START Material provided
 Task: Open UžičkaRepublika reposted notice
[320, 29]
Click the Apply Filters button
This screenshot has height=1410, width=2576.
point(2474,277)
END Material provided
*Problem to solve*
Retype each record, matching it exactly.

*Solution to the exercise*
 Task: Open UžičkaRepublika reposted notice
[320, 29]
Click the Apply Filters button
This screenshot has height=1410, width=2576.
point(2474,277)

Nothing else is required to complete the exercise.